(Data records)

-- Begin --

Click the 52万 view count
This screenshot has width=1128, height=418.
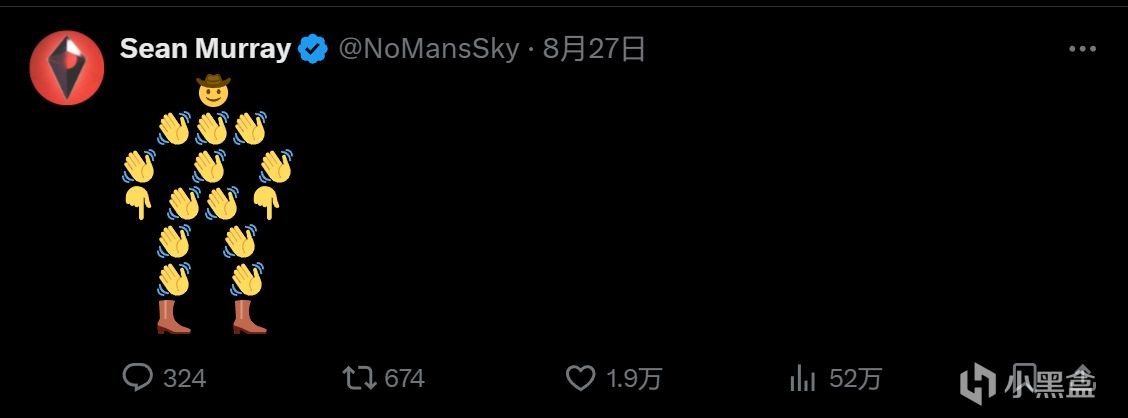tap(855, 378)
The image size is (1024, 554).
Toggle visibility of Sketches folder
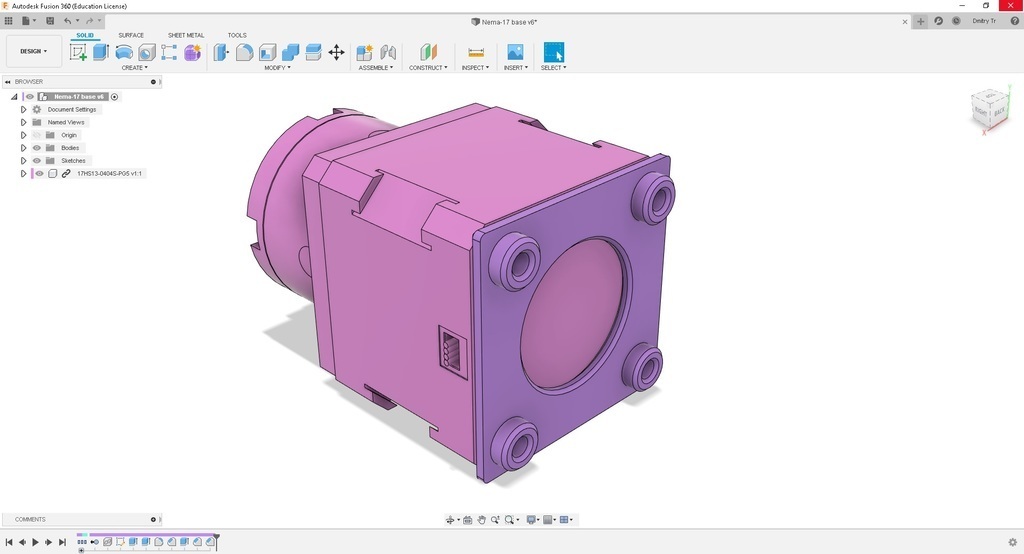(37, 161)
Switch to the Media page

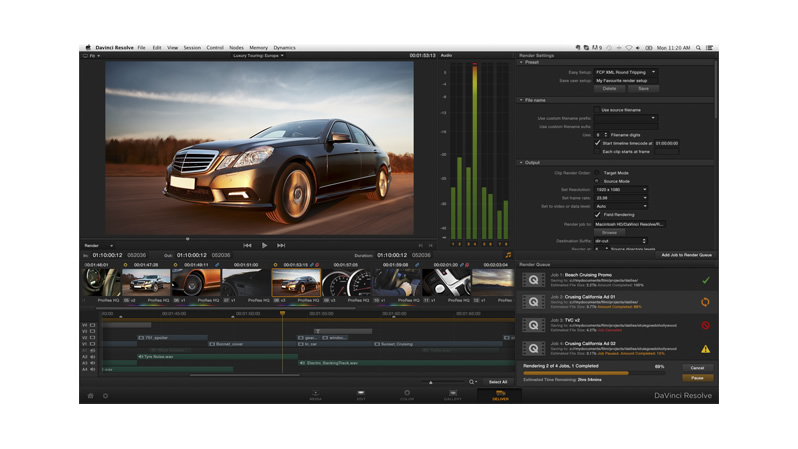[315, 395]
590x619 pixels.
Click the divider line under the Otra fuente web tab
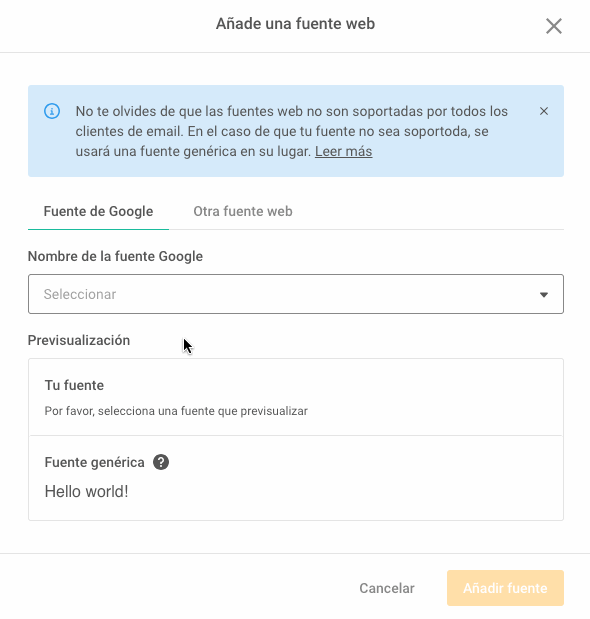366,229
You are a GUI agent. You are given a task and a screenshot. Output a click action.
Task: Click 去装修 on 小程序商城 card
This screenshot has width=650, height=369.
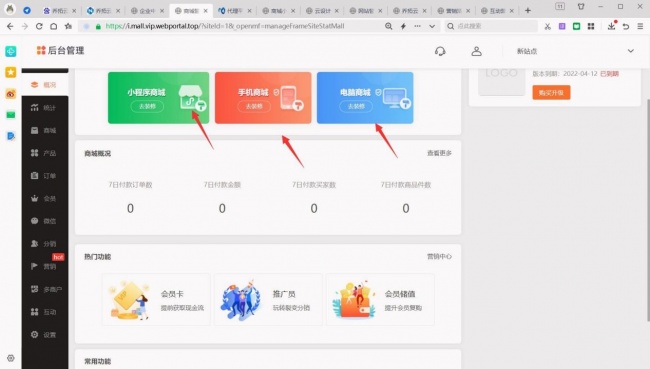pos(147,107)
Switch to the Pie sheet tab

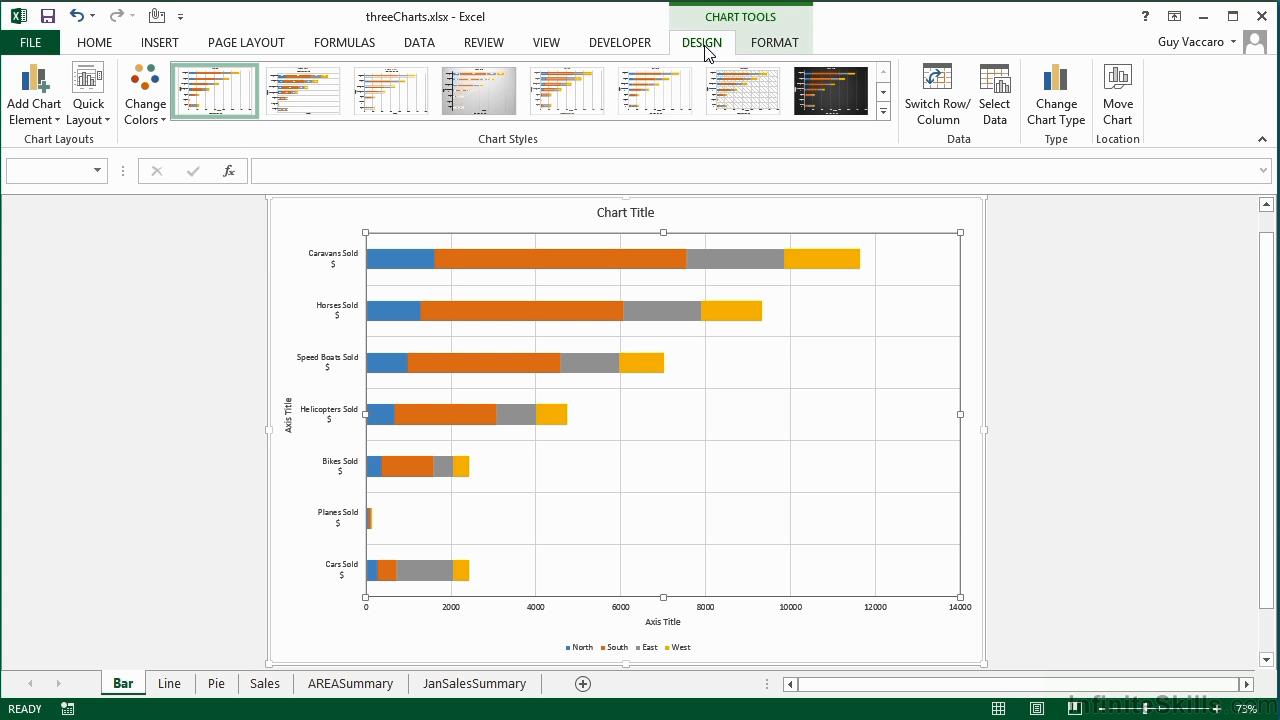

-- End --

_What the task requires_
Change every occurrence of "screenshot" in the entries above to "screen capture", keeping all other text unchanged. Omit the pictures from the rewritten entries.

_Answer to the task_
Click the 52万 view count
This screen capture has width=1128, height=418.
tap(855, 378)
The image size is (1024, 554).
Toggle visibility of Sketches folder
(37, 161)
Switch to the Media page

[315, 395]
590x619 pixels.
Click the divider line under the Otra fuente web tab
366,229
You are a GUI agent. You are given a task and a screen capture. Output a click action.
Task: Click 去装修 on 小程序商城 card
This screen capture has width=650, height=369.
pos(147,107)
Switch to the Pie sheet tab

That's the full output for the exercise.